::: THE DATA :::

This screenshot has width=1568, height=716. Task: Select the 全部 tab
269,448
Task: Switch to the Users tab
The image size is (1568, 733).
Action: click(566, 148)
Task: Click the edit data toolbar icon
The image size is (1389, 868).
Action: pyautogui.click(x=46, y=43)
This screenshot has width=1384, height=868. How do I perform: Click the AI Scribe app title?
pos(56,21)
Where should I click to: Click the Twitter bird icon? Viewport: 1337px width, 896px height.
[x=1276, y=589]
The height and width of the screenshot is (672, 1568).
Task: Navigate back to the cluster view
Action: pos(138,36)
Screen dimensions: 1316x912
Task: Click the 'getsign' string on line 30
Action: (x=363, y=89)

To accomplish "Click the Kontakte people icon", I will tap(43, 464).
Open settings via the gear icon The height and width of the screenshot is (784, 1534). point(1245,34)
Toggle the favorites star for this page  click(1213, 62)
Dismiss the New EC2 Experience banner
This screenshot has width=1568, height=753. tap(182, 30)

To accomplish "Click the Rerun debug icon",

:::

*PROBLEM DESCRIPTION*: Write every record out again exactly.

*YOUR SOLUTION*:
This screenshot has width=1568, height=716. Task: Select the 全部 tab
269,448
Task: Switch to the Users tab
The image size is (1568, 733).
Action: click(566, 148)
Task: Click the edit data toolbar icon
The image size is (1389, 868).
Action: pyautogui.click(x=46, y=43)
This screenshot has width=1384, height=868. How do I perform: Click the AI Scribe app title?
pos(56,21)
Where should I click to: Click the Twitter bird icon? Viewport: 1337px width, 896px height.
[x=1276, y=589]
The height and width of the screenshot is (672, 1568).
Task: Navigate back to the cluster view
Action: pos(138,36)
Screen dimensions: 1316x912
Task: Click the 'getsign' string on line 30
Action: (x=363, y=89)

To accomplish "Click the Kontakte people icon", I will tap(43, 464).
Open settings via the gear icon The height and width of the screenshot is (784, 1534). point(1245,34)
Toggle the favorites star for this page  click(1213, 62)
Dismiss the New EC2 Experience banner
This screenshot has width=1568, height=753. tap(182, 30)

To accomplish "Click the Rerun debug icon",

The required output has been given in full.